What is neurosurgery?
Neurological surgery is the medical specialty concerned with the diagnosis and treatment of patients with injury to or diseases of, the brain, spine or peripheral nerves. A neurological surgeon (neurosurgeon) may provide either surgical or non-surgical care depending on the nature of the injury or illness.
What kinds of illnesses do neurological surgeons treat?
Neurosurgeons are more than just brain surgeons. These medical specialists are trained to help patients with head and spine trauma; cerebrovascular disorders, such as aneurysms of the brain and clogged arteries in the neck that can lead to strokes; chronic low back pain; birth defects; brain and spinal tumors; and abnormalities of the peripheral (face, arms, legs, hands and feet) nerves.
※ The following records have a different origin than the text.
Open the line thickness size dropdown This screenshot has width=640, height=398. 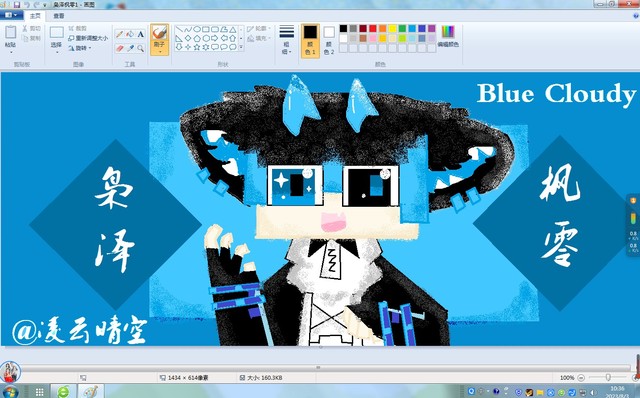(x=287, y=40)
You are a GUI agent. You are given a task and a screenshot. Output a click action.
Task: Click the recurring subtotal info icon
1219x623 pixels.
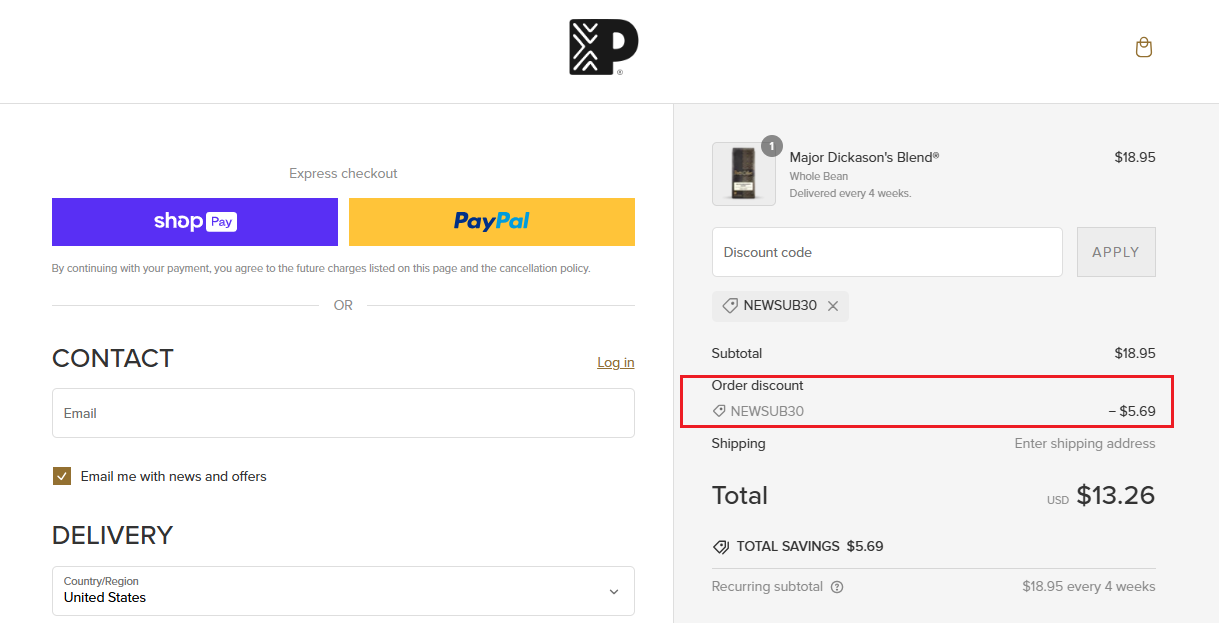[837, 587]
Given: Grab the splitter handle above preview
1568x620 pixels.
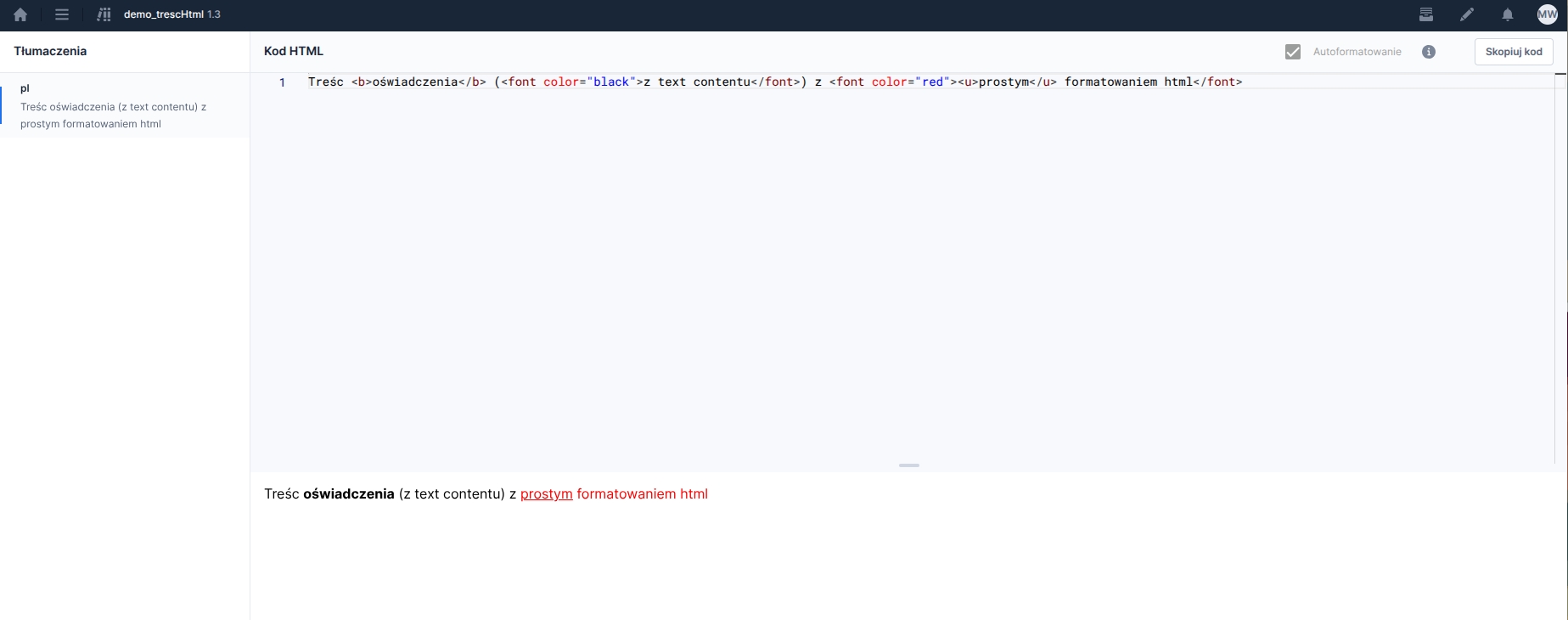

How are neurosurgeons trained?
After four years of medical school and an internship program, the doctor enters a neurosurgical residency program of five to seven years. While in the program, neurosurgical residents are trained in all aspects of neurosurgery, including cerebrovascular, pediatrics, spine, trauma and tumor. The resident program is long and difficult, due to the extreme complexity of the nervous system and the advanced techniques used in neurosurgical operations. Some neurosurgeons opt to do an additional fellowship in a particular area of study following their residency. Following residency training and several years in practice, the neurological surgeon may take the American Board of Neurological Surgery examination – a thorough assessment of the neurosurgeon’s skill, judgment and depth of knowledge. The successful completion of this examination will result in board certification. While the neurological surgeon has a comprehensive knowledge after medical school and residency training, there are continual changes in this specialty that require ongoing study throughout the neurological surgeon’s professional career. Monthly scientific journals, annual meetings, specialized symposia and other educational opportunities help the neurosurgeon keep pace with rapid changes and developments in neurosurgery.
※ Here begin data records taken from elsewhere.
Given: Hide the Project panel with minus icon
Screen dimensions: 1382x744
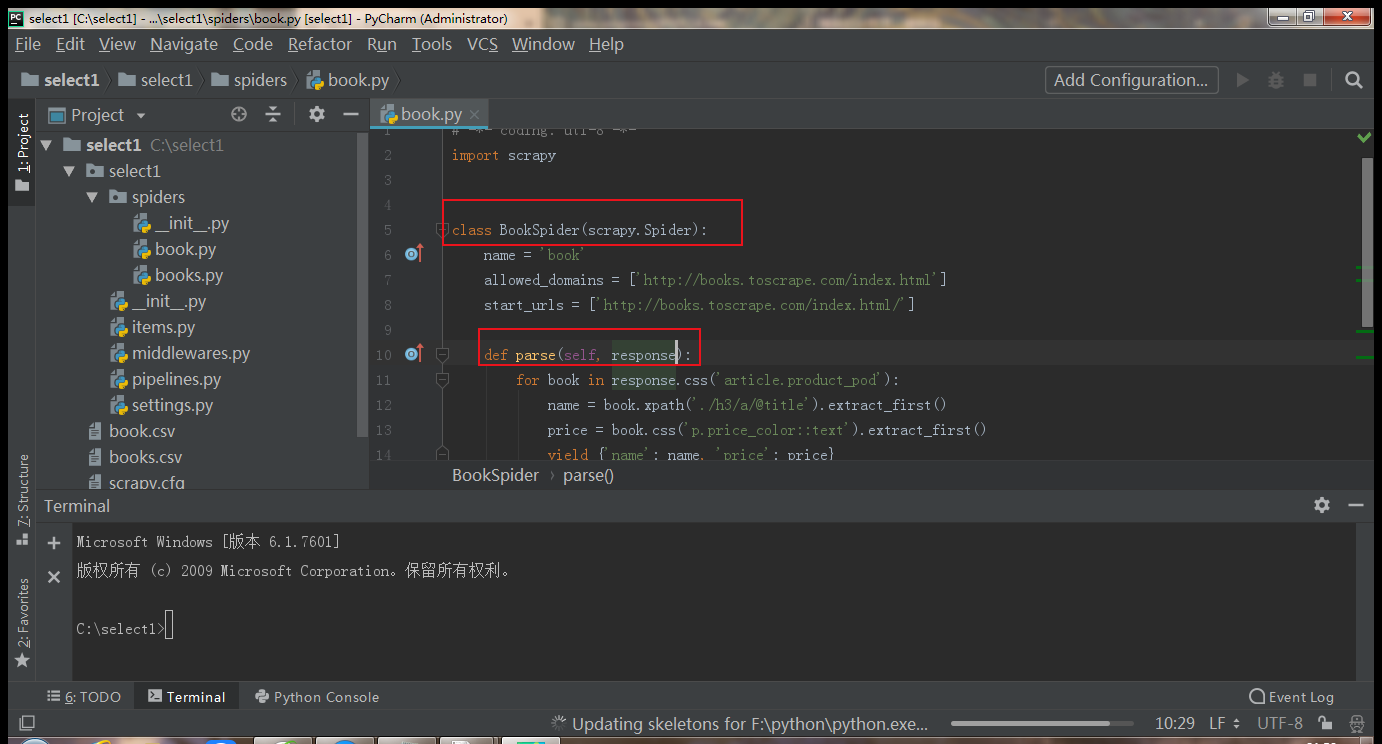Looking at the screenshot, I should 350,115.
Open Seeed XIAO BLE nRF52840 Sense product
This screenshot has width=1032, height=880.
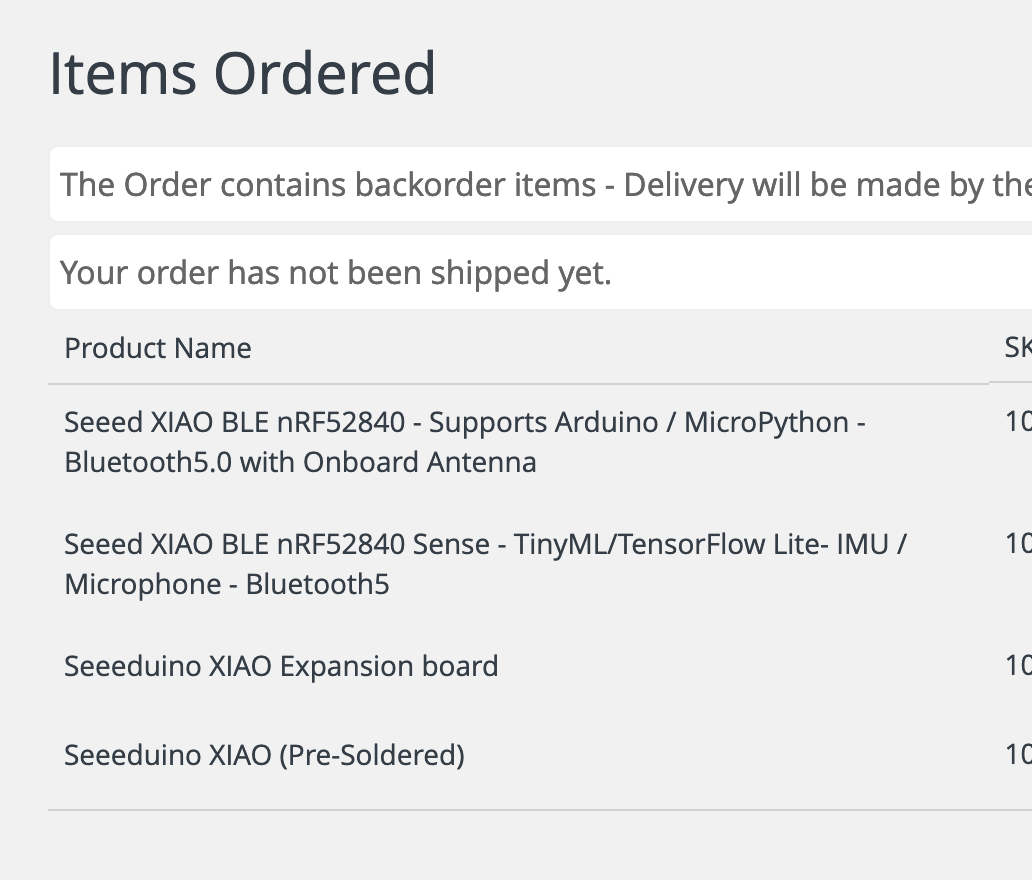(x=485, y=563)
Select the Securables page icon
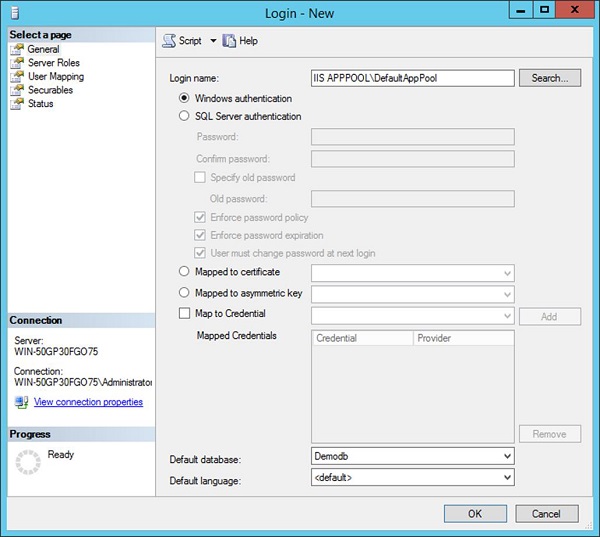This screenshot has width=600, height=537. pos(17,90)
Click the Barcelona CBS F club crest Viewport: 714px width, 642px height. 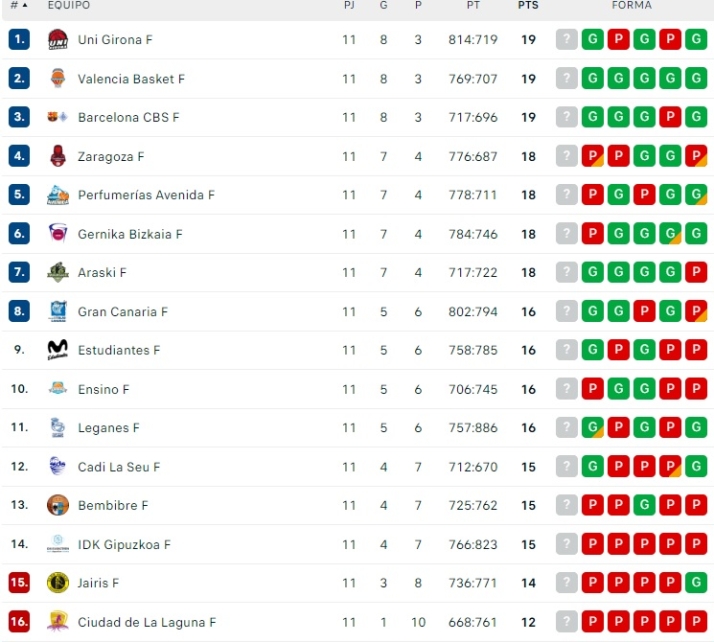pyautogui.click(x=58, y=118)
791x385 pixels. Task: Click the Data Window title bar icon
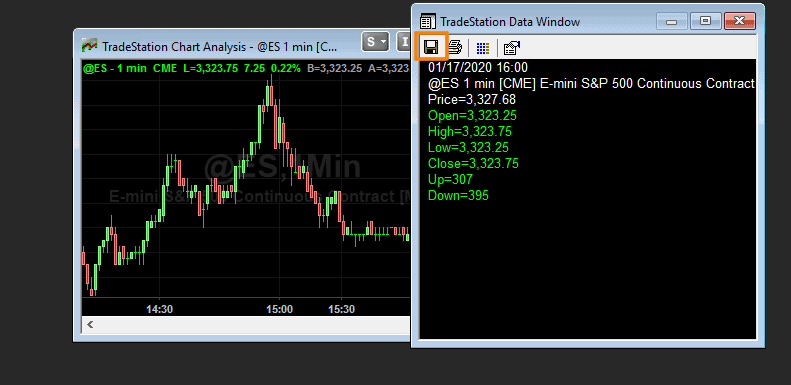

What is the role of a neurosurgeon?
Neurosurgeons provide the operative and non-operative management (i.e.: prevention, diagnosis, evaluation, treatment, critical care and rehabilitation) or neurological disorders. Because neurosurgeons have extensive training in the diagnosis of all neurological diseases, they are often called upon by emergency room doctors, neurologists, internists, family practitioners and osteopaths for consultations.